The store we were in was playing two different movies on two different TVs, so I’m not sure if the one had ghosting was because of the movie, the TV, or the glasses. Each 3D TV manufacture appears to make multiple different glasses, presumably of different quality. I don’t even know if the TVs were active shuttering or polarizing technologies. We’ll be doing a lot of research between now and Black Friday (because I still refuse to pay a lot!) I need to firm up an idea of what size TV we want, and what would be a good deal.

Oh, and if you like the idea of a 3D TV, but don’t want glasses, you may only have to wait a few more years. Think I can convince Domingo to keep the rear projection TV until 2015?

July 16, 2011


We made the plunge and bought an iPad this weekend. We also bought a nifty keyboard case for an additional $100, which basically turns our iPad into a $600 (+ tax) computer. That’s more expensive than the laptop I’m currently typing on, with less functionality, that we’ll only use occasionally.
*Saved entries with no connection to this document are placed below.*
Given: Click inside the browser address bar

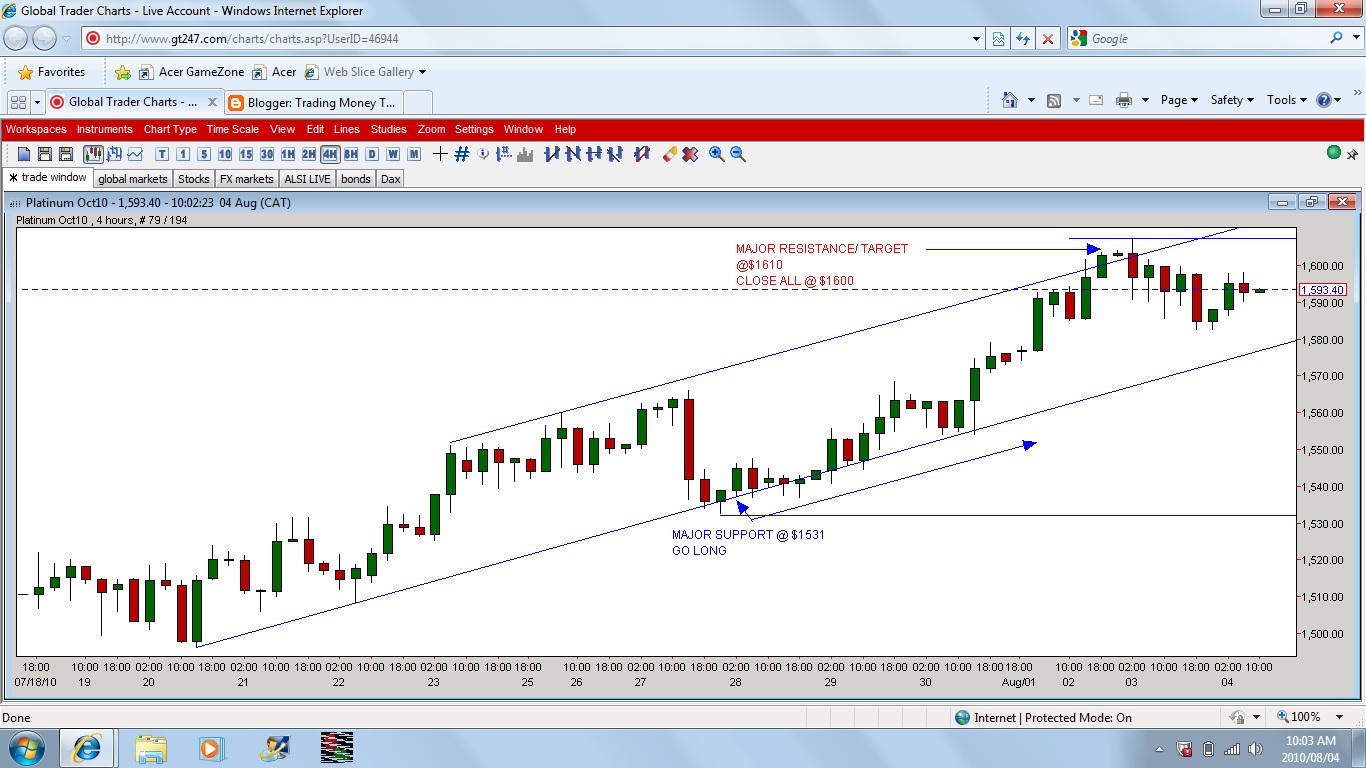Looking at the screenshot, I should pyautogui.click(x=500, y=38).
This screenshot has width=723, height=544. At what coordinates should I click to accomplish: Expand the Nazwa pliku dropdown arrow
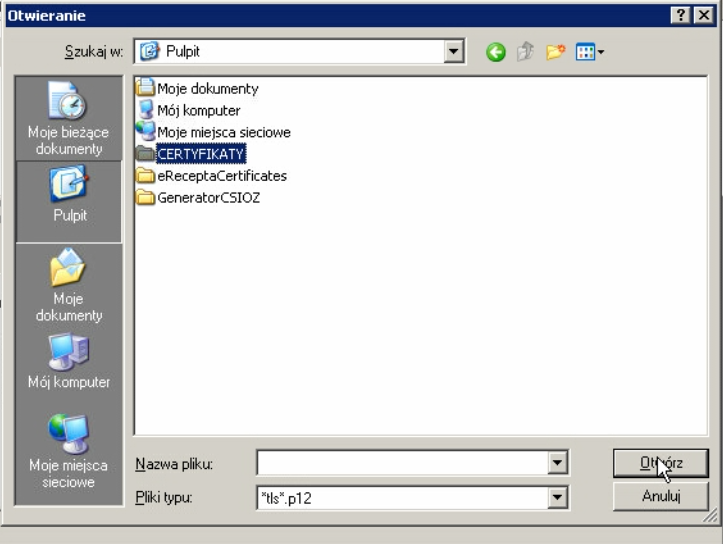[x=558, y=463]
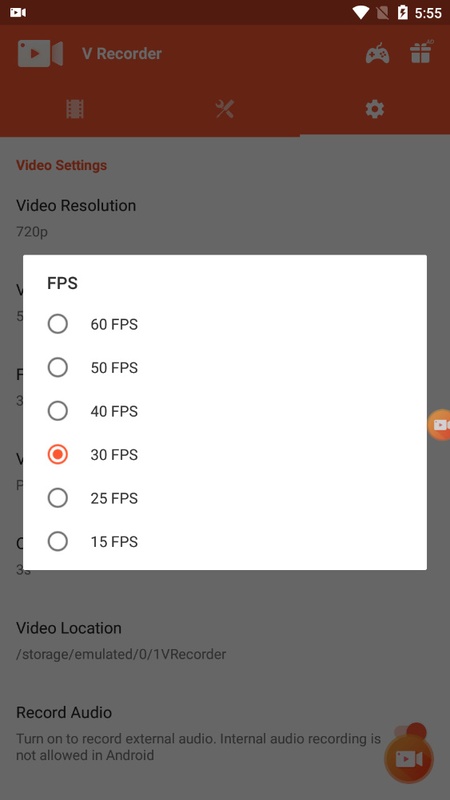Image resolution: width=450 pixels, height=800 pixels.
Task: Tap the floating record bubble at the screen edge
Action: tap(439, 424)
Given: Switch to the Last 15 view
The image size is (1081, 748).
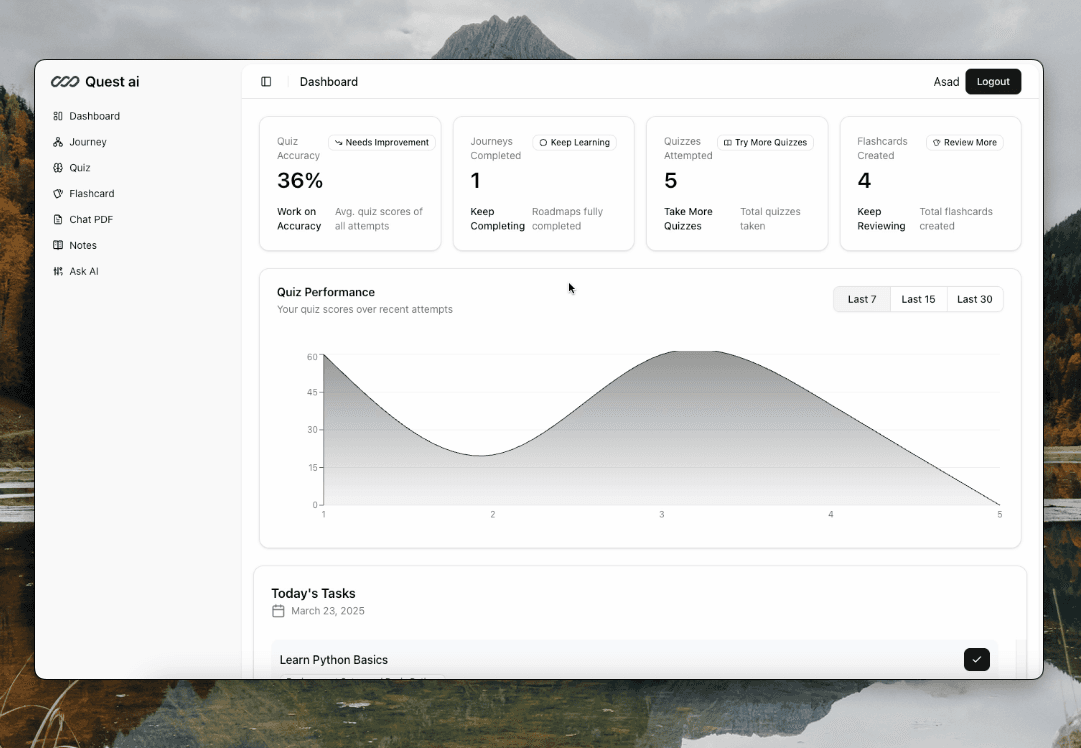Looking at the screenshot, I should click(918, 299).
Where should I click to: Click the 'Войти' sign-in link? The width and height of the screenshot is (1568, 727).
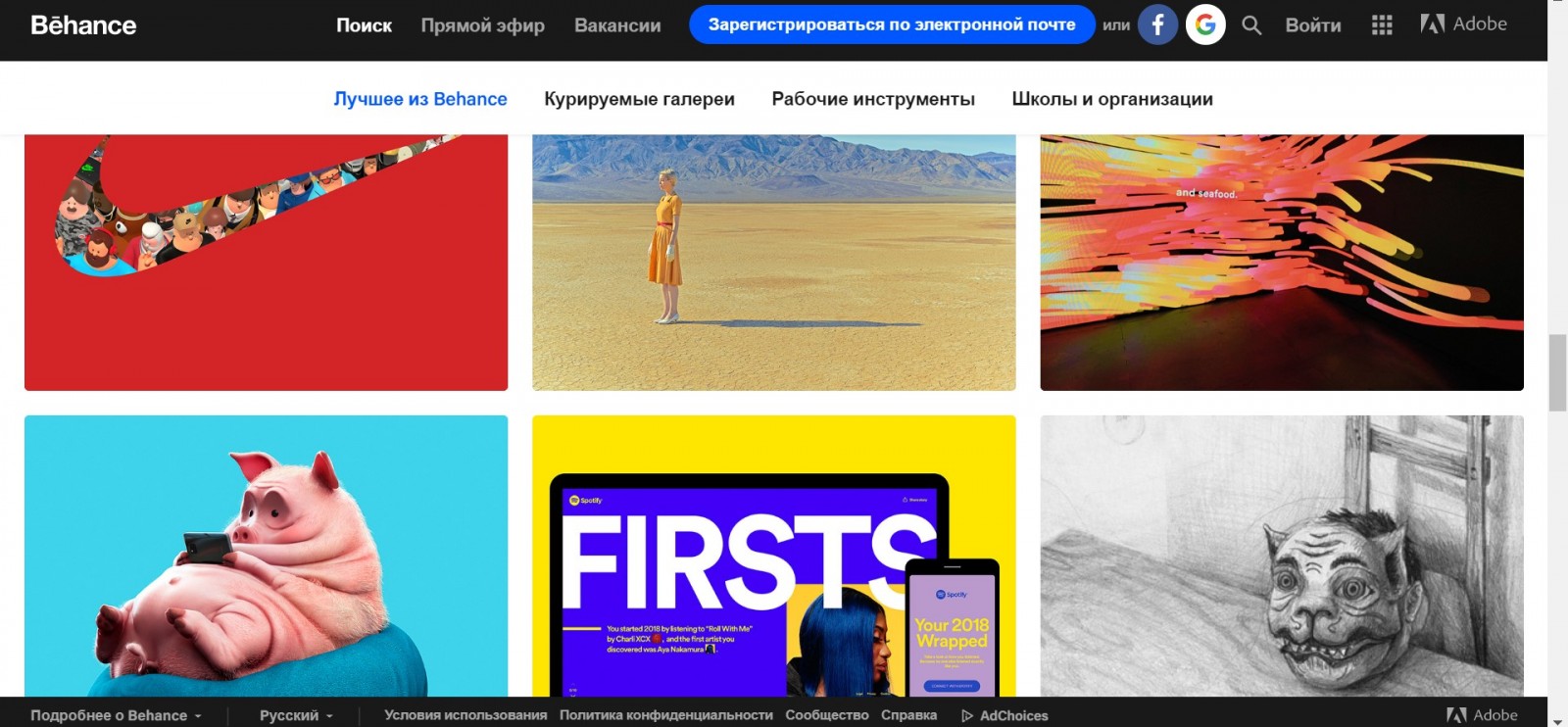pos(1313,25)
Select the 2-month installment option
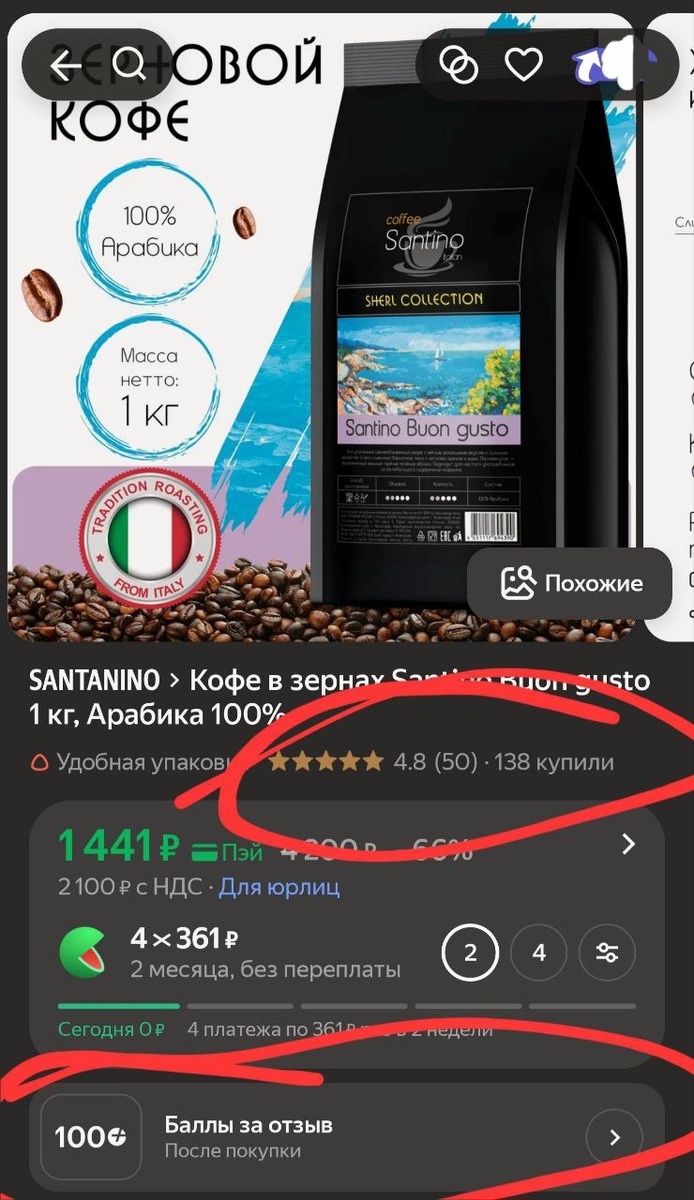 click(x=470, y=953)
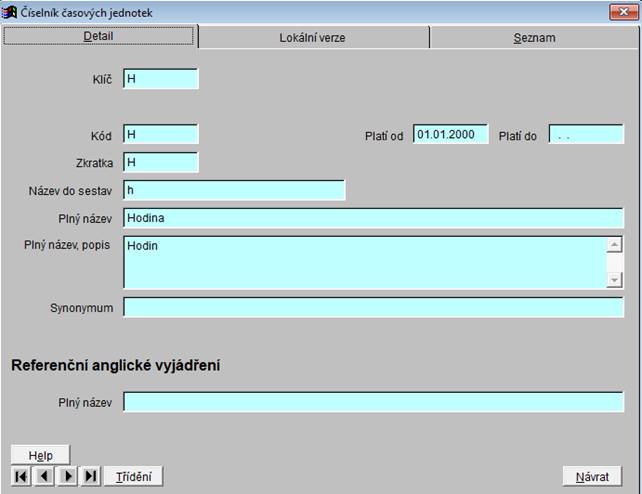
Task: Click the Synonymum text field
Action: point(373,307)
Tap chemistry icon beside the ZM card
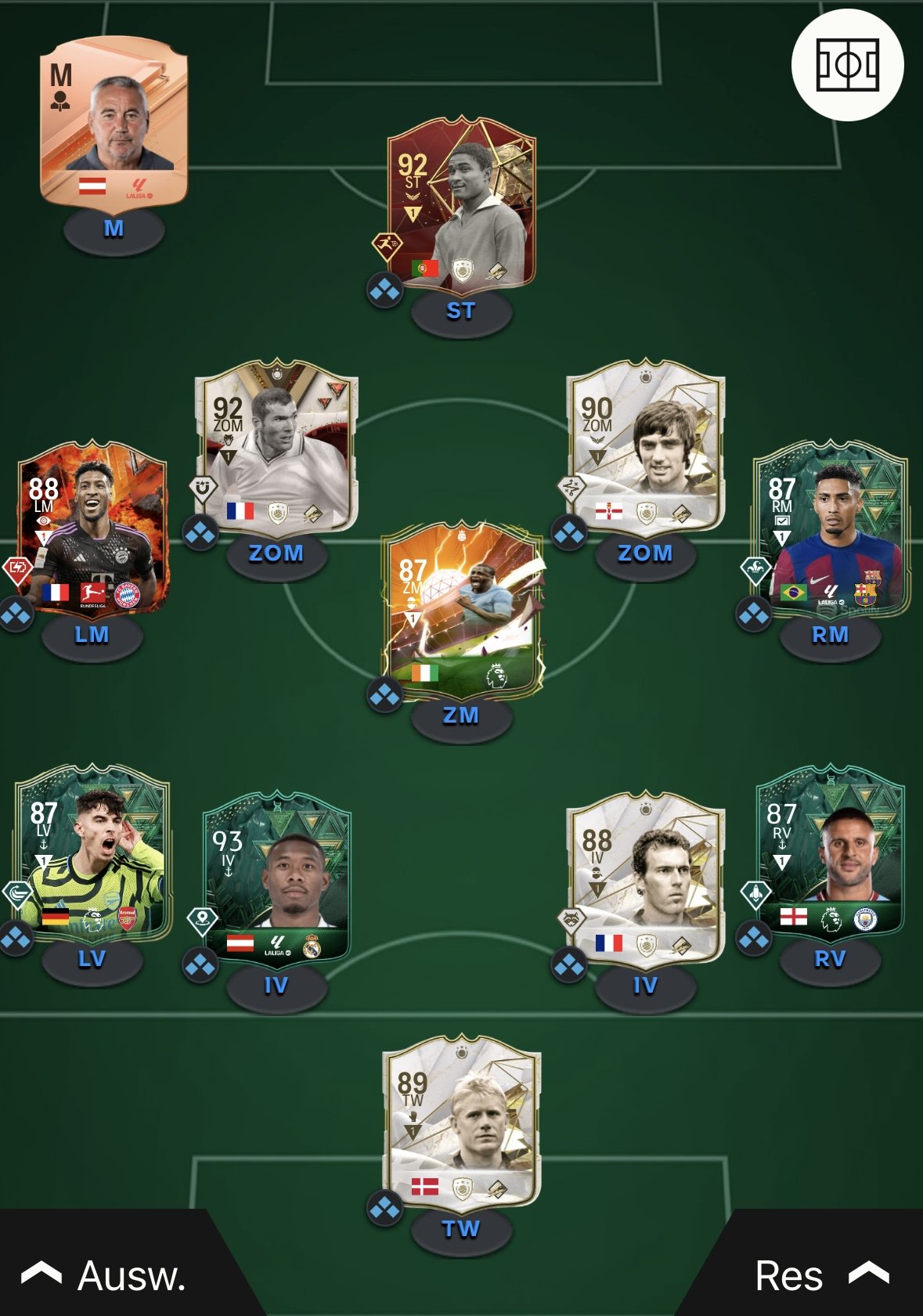 point(384,694)
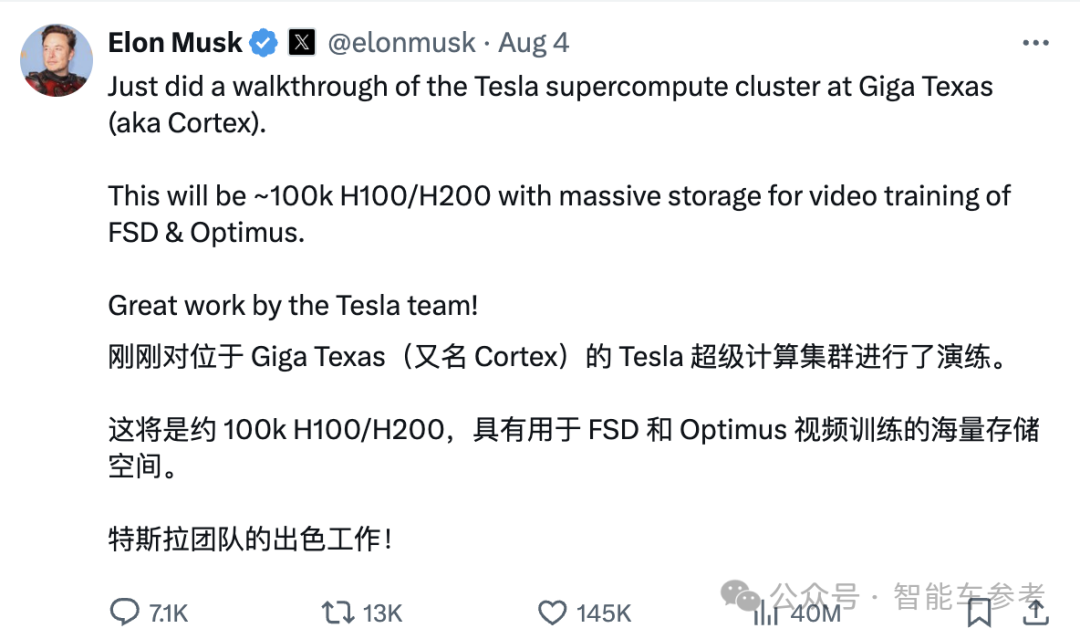
Task: Open the Aug 4 timestamp link
Action: (533, 43)
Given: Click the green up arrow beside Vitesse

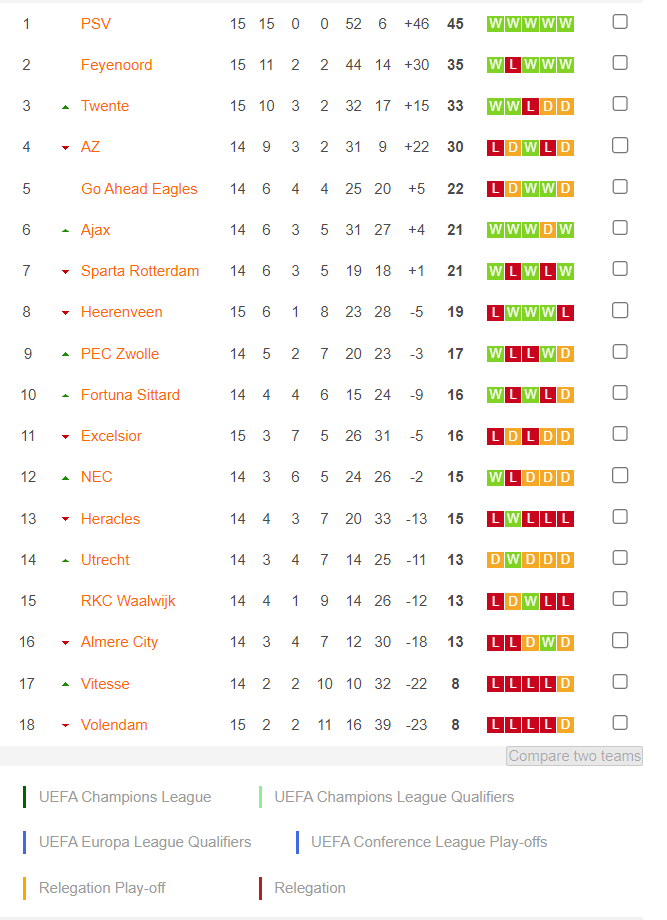Looking at the screenshot, I should pos(66,684).
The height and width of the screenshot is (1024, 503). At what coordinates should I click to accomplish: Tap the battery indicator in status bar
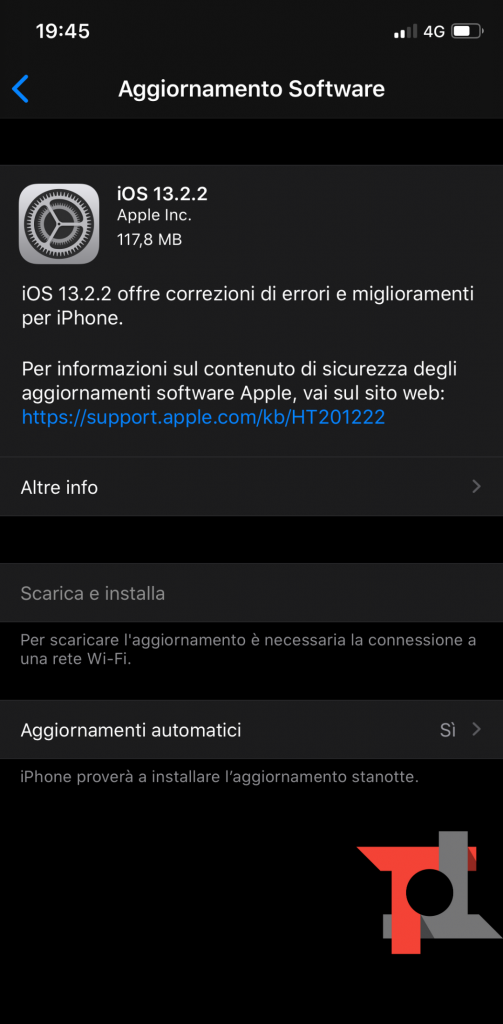(x=468, y=31)
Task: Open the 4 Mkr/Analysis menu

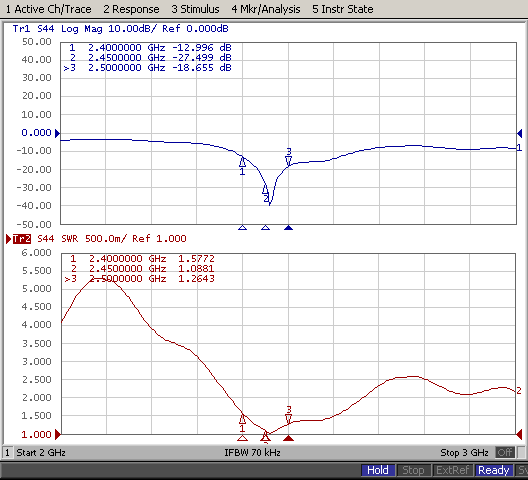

I think I’ve lost my marbles.

We decided to get the tablet for travel. Between the two of us, we travel a fair amount for work and visiting family. In a few weeks we’re off to China and Las Vegas, and the following month it’s off to the east coast for my family reunion. Confession time, I really don’t like the iPhone or android phones. I find the menus cluttered and it annoys me that I can’t find what I’m looking for. I guess in this respect I’m a bit of a phone luddite. I also don’t like the price. But with travel coming up, we couldn’t wait around for a good deal, and we wanted to go with the brand that already had an extensive collection of apps and games to keep us entertained on 10 hours plane flights.

I hate having to take the laptop out of the my carry-on. I’m always worried someone will walk off with it by mistake, or (more likely) I’ll leave it somewhere by mistake. It’s not like the laptop is expensive, but the data is irreplaceable. Photos from our honeymoon, the source files for flash videos, my research code – they are all irreplaceable. While I try to remember to back it up before ever trip, I’m inevitably running ten minutes late to catch my flight, pleading with the computer to finish the data transfer. I’m always pulling the plug and hoping I got all the important stuff. One of these days I’ll discover the hard way that the back up wasn’t complete.

The other reason we decided to go with the iPad as a travel device is for added internet security. A rouge wireless access point is an excellent place for a man-in-the middle attack. When traveling, we tend to plug into a many different wifi points, and it only takes one compromised point to put a virus on a computer. It’s not a bad idea to wipe a computer and give it a fresh install when returning home from travel. However, that’s much less practical if you haven’t backed up your hard drive. The iPad will never be a primary device, and so it will never have important data. We can wipe it before and after each trip without a second thought.